Rangers prospects stock report: Who’s trending up, down, including Malcolm Spence

With the New York Rangers season on it’s last legs, it is worth spending time examining how their 13 North American prospects fared in 2025-26.

Included in this group are top NCAA prospects Malcolm Spence and EJ Emery, as well OHL junior standouts like Nathan Aspinall and Liam Greentree.

So, let’s do a stock report, breaking down by draft year which Rangers prospects in North America saw their stock value rise, fall, or remain the same.

2025 Draft Class

Syndication: Detroit Free Press
Junfu Han / USA TODAY NETWORK via Imagn Images

Malcom Spence (second round): Stock Up

Spence didn’t post massive numbers this season as a freshman at Michigan (25 point; 10 goals, 15 assists in 40 games), but his game grew in all the ways coaches value. The 19-year-old forward started on Michigan’s third line and earned his way up to the first by consistently making the small, winning plays — clean exits, smart support, second efforts, and reliable defensive reads. As the season went on, he became a player the staff trusted in tougher minutes, and his role expanded because he drove play even when he wasn’t scoring. It wasn’t a flashy season, but he did score the deciding goal in the Big Ten championship game and played an important role to help get Michigan into the Frozen Four. It was a meaningful season, and his upward trajectory is exactly why his stock is rising.

Sean Barnhill (third round): Stock Down

Barnhill never found any offensive game this season, finishing with four assists in 37 games as a Michigan State freshman, and his role reflected that lack of impact. The 6-foot-6 defenseman opened the season on Michigan State’s third pair and stayed there wire‑to‑wire, unable to push for more minutes or special‑teams work. The physical edge the Rangers hoped to see also didn’t materialize — the 19-year-old played more cautiously than expected and didn’t consistently win battles or impose himself around the net. It wasn’t a disastrous season, but it was a stagnant one, and without growth in either offense or physical presence, his stock takes a step back.

Artem Gonchar (third round): Stock Up

Gonchar struggled to adjust to the North American game to start the season with Sudbury of the OHL, but once things clicked — nearly two months in — his development took off. His defensive reads were shaky early, yet his high‑end passing ability kept him afloat and eventually became a real weapon as his confidence grew. By midseason the 19-year-old defenseman was driving offense from the blue line, moving pucks cleanly, and playing with far more poise under pressure. He finished with 51 points (15 goals, 36 assists) in 65 games. The turnaround was so strong that Sudbury nominated him for OHL MVP honors, a remarkable nod for a first‑year import and a clear sign of how impactful he became. His stock rises because he didn’t just adapt — he elevated.

Evan Passmore (seventh round): Stock Even

Passmore remained exactly what he projected to be on draft day — a stay‑at‑home defender with limited offense but steady defensive value. He didn’t add much scoring (10 points; three goals, seven assists in 66 games), yet he earned first‑pair minutes for Barrie of the OHL because he was reliable, positionally sound, and trusted in tough matchups. At 6-foot-5 and 217 pounds, the 19-year-old isn’t as physical as his frame suggests, which keeps his ceiling in check, but he’s elevated his play in the OHL playoffs and shown he can handle heavy minutes when the stakes rise. It wasn’t a breakout year, but it wasn’t a setback either — his stock holds steady.

++++++++++++++++++++

Tasks to perform >>
A: In the Rangers prospects report, why did Evan Passmore earn first-pair minutes for Barrie despite scoring little? Answer in one to three sentences.
B: Please list every Rangers prospect the prospects report mentions by name.
C: Write the next part of the Rangers prospects report, picking up after the Evan Passmore entry.
The lines that come after this text aren't needed.

++++++++++++++++++++

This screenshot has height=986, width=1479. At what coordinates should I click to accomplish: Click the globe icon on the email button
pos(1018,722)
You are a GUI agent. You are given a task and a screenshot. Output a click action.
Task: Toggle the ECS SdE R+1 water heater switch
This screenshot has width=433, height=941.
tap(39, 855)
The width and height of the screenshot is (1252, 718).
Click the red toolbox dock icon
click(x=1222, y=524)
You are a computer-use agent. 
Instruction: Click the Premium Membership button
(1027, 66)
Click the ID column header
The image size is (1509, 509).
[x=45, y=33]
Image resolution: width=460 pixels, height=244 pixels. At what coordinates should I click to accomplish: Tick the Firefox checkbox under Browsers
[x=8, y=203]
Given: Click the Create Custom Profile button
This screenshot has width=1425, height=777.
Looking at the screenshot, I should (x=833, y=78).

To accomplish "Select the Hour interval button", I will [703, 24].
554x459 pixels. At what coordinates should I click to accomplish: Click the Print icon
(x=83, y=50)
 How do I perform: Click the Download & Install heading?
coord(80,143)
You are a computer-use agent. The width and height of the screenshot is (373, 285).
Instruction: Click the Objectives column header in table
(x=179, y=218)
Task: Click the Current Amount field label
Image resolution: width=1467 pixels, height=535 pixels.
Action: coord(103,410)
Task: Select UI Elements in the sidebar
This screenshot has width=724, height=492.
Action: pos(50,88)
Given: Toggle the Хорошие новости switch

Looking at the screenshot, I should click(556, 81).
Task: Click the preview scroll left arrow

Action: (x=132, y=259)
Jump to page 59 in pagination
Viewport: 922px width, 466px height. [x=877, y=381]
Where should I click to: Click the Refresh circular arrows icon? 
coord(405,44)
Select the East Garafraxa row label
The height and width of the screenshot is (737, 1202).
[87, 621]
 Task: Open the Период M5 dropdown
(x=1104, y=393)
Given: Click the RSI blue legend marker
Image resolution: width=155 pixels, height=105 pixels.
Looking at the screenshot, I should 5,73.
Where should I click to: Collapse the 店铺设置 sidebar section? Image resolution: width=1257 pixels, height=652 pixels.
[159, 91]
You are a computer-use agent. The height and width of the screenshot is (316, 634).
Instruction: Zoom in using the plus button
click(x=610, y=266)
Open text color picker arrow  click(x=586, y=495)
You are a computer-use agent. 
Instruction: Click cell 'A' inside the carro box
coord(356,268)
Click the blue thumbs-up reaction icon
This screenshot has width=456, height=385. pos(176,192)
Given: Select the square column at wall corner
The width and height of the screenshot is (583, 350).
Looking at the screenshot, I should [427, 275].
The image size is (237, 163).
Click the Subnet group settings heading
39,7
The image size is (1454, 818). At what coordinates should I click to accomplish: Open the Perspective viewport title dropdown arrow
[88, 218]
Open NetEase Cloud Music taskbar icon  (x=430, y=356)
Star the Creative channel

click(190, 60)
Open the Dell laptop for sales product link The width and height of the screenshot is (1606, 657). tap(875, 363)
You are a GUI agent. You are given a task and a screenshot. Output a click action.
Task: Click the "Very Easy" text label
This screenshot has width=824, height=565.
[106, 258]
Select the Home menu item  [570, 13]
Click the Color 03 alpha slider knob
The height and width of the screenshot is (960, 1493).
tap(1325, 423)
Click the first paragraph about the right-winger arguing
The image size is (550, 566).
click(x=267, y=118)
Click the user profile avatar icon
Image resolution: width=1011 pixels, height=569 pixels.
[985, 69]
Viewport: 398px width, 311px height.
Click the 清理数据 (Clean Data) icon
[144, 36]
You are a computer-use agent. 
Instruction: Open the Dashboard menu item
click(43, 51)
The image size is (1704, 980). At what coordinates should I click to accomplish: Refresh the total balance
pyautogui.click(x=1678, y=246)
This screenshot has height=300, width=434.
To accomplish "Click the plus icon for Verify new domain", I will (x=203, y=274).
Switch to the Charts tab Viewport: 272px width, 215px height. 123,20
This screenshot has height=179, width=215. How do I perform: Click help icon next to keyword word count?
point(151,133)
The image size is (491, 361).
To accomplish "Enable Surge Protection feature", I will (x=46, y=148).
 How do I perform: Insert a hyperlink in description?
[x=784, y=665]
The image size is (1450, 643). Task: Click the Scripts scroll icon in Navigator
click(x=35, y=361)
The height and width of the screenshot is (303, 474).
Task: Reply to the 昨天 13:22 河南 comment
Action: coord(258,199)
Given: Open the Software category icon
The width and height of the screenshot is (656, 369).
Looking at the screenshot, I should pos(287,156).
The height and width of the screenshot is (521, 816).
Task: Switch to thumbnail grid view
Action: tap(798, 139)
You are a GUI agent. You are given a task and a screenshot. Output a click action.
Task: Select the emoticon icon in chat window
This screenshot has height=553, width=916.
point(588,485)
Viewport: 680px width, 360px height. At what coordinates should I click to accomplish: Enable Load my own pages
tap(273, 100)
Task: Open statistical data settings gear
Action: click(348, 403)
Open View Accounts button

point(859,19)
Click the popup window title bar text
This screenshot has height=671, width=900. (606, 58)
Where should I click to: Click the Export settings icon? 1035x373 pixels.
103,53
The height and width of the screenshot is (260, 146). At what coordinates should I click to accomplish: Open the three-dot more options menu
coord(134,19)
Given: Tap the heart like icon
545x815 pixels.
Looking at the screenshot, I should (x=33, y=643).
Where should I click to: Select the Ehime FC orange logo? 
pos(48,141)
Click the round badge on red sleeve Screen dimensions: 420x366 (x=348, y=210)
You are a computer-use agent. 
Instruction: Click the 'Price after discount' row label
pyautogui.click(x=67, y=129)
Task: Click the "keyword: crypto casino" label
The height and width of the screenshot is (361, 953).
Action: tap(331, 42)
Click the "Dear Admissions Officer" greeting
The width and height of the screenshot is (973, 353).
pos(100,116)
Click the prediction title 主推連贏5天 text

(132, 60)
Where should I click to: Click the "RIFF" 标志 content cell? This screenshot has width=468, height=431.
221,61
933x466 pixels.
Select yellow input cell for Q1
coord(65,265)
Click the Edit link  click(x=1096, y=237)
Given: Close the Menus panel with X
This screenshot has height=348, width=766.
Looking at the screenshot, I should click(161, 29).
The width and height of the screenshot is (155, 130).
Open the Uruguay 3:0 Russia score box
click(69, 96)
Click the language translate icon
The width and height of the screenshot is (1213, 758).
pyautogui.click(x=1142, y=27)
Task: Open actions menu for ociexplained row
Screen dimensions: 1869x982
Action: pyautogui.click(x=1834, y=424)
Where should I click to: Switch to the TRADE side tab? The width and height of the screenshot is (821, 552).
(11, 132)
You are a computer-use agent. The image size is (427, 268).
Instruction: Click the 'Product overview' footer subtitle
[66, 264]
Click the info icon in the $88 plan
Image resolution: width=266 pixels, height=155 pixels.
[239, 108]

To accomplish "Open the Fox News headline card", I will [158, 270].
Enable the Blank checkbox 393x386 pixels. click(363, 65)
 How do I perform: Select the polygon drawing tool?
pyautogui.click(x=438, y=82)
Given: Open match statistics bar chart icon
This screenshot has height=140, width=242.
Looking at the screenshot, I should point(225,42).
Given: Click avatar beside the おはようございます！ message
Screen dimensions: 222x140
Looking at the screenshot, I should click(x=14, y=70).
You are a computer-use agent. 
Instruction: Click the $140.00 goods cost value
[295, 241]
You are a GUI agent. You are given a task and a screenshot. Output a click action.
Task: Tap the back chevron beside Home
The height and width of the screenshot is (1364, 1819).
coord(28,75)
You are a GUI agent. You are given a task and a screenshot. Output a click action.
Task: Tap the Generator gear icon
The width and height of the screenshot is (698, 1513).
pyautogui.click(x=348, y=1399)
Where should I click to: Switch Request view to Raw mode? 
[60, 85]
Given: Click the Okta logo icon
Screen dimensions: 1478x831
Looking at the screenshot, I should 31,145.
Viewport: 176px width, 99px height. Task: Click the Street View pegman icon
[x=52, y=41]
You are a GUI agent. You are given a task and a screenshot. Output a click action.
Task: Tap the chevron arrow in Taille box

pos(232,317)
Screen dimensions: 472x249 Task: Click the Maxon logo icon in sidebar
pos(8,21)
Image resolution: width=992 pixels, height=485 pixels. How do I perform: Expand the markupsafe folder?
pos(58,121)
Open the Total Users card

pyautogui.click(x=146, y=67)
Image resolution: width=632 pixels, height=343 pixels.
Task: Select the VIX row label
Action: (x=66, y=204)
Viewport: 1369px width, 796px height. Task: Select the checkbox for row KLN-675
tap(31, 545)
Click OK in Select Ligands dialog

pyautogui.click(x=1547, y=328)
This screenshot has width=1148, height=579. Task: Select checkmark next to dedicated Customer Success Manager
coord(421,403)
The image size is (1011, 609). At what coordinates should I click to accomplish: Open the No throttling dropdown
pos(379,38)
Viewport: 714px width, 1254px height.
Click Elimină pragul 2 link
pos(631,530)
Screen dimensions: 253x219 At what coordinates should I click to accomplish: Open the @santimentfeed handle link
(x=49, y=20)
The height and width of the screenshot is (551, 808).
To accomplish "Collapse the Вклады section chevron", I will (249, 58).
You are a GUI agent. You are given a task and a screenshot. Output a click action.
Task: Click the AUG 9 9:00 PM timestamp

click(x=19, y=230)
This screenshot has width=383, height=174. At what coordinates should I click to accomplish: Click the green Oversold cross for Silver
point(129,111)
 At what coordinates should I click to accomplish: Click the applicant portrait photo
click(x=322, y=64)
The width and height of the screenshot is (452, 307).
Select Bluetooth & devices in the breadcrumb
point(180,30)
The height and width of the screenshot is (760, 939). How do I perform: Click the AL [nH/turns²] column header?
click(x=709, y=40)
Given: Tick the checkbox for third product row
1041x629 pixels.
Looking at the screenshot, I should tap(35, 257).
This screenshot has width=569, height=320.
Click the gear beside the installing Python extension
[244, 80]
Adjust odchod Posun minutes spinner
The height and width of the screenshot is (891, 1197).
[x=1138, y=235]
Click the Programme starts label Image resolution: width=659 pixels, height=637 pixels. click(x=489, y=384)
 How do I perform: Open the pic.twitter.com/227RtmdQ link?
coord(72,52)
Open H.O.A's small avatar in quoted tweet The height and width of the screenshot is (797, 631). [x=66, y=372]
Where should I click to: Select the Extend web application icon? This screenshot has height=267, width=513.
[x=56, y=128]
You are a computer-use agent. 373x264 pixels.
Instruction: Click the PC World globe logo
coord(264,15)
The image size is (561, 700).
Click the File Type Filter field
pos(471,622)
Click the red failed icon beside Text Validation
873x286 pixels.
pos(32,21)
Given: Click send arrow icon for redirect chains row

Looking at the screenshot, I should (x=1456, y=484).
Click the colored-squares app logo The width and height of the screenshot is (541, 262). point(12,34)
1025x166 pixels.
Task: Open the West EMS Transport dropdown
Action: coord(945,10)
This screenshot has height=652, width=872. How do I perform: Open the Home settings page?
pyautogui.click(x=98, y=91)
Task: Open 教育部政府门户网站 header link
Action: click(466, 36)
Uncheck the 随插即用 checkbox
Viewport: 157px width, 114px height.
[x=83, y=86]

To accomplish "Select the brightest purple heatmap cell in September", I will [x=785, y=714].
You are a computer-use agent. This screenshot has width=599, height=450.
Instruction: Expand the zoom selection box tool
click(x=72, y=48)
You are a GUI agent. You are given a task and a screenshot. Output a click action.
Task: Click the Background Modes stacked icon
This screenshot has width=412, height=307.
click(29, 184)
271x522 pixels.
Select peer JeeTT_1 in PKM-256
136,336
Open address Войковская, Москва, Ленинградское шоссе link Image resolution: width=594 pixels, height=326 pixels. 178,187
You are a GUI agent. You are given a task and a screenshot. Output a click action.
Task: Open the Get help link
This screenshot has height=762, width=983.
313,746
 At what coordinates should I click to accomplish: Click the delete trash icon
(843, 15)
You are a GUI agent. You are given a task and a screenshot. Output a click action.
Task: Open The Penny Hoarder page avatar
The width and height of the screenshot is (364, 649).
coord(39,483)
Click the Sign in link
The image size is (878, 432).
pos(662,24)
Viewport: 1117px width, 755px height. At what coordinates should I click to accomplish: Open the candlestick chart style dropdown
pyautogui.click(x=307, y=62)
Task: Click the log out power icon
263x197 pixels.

++++++++++++++++++++

Responses to the tasks >>
A: Passmore earned first-pair minutes because he was reliable, positionally sound, and trusted in tough matchups.

B: Malcolm Spence, EJ Emery, Nathan Aspinall, Liam Greentree, Sean Barnhill, Artem Gonchar, Evan Passmore

C:
2024 Draft Class

NHL: NHL Draft
Stephen R. Sylvanie-Imagn Images

E.J. Emery (first round): Stock Down

Emery remains one of the biggest question marks in the Rangers’ system because the tools are there, but the results still aren’t. A first‑round pick shouldn’t be spending his sophomore season stuck on North Dakota’s third pair, yet that’s where he finished after showing only brief flashes of offense before going quiet for long stretches. His skating, reach, and defensive instincts still project NHL potential, but the lack of production and stalled role raise real concerns about his ceiling. The 20-year-old defenseman needs a breakout junior year to reestablish himself, because right now he looks more like a future third‑pair NHL defenseman than the impact blueliner his draft slot suggested.

Raoul Boilard (fourth round): Stock Down

Boilard never rediscovered the offensive touch he showed in his draft year, and his junior career reflected that inconsistency — he was traded twice in under a year and never fully settled into a top‑six role. The Rangers were unlikely to sign him this spring, but his move to Lake Superior State gives the organization four more years to evaluate him at the NCAA level. Despite the uneven season, the 20-year-old forward did finish strong with an excellent playoff run, leading Cape Breton in scoring and looking like their best player when it mattered most. The late surge was encouraging, but the overall body of work keeps his stock trending down.

Nathan Aspinall (fifth round): Stock Way Up

Aspinall is the clear choice as the Rangers Prospect of the Year after a monster breakout season that’s carried straight into the OHL playoffs. The Flint captain set career highs across the board with 33 goals, 61 assists, and 94 points, transforming himself from a fifth‑round long shot into one of the league’s most dominant forwards and a legitimate OHL MVP nominee. His game took a massive leap in pace, confidence, and finishing ability, driving Flint’s offense every night. This is a completely different player than a year ago — stronger, faster, more assertive — and the 20-year-old heads to Hartford of the American Hockey League next season looking like a real prospect, not a project.

2023 Draft Class

NHL: New Jersey Devils at New York Rangers
Wendell Cruz-Imagn Images

Drew Fortescue (third round): Stock Even

Fortescue’s season is tricky to judge because Boston College asked him to sacrifice offense for three straight years as the defensive anchor on their top pair, a role that limits his numbers but highlights his reliability. His NHL cameo with the Rangers is going well, but burning a year of his ELC instead of sending him to Hartford on an ATO raises real questions about whether it helps or slows his development. The 20-year-old still projects as a steady, defense‑first blueliner, but without a chance to expand his game at the AHL level this spring, it’s hard to say he took a meaningful step forward — which keeps his stock right where it was.

Rasmus Larsson (fifth round): Incomplete

Larsson gets a pass this season because injuries kept him off the ice far more than on it, limiting him to just 16 of Robert Morris’ 40 games, and preventing any real evaluation of growth. This is now his third year as a Rangers prospect, and the 22-year-old defenseman still hasn’t shown anything that suggests pro upside, which makes the lack of available reps even more concerning. New York holds his rights for two more years, but at this point there’s nothing in his body of work that indicates he’s trending toward an NHL contract. The only fair grade is incomplete — but the clock is ticking.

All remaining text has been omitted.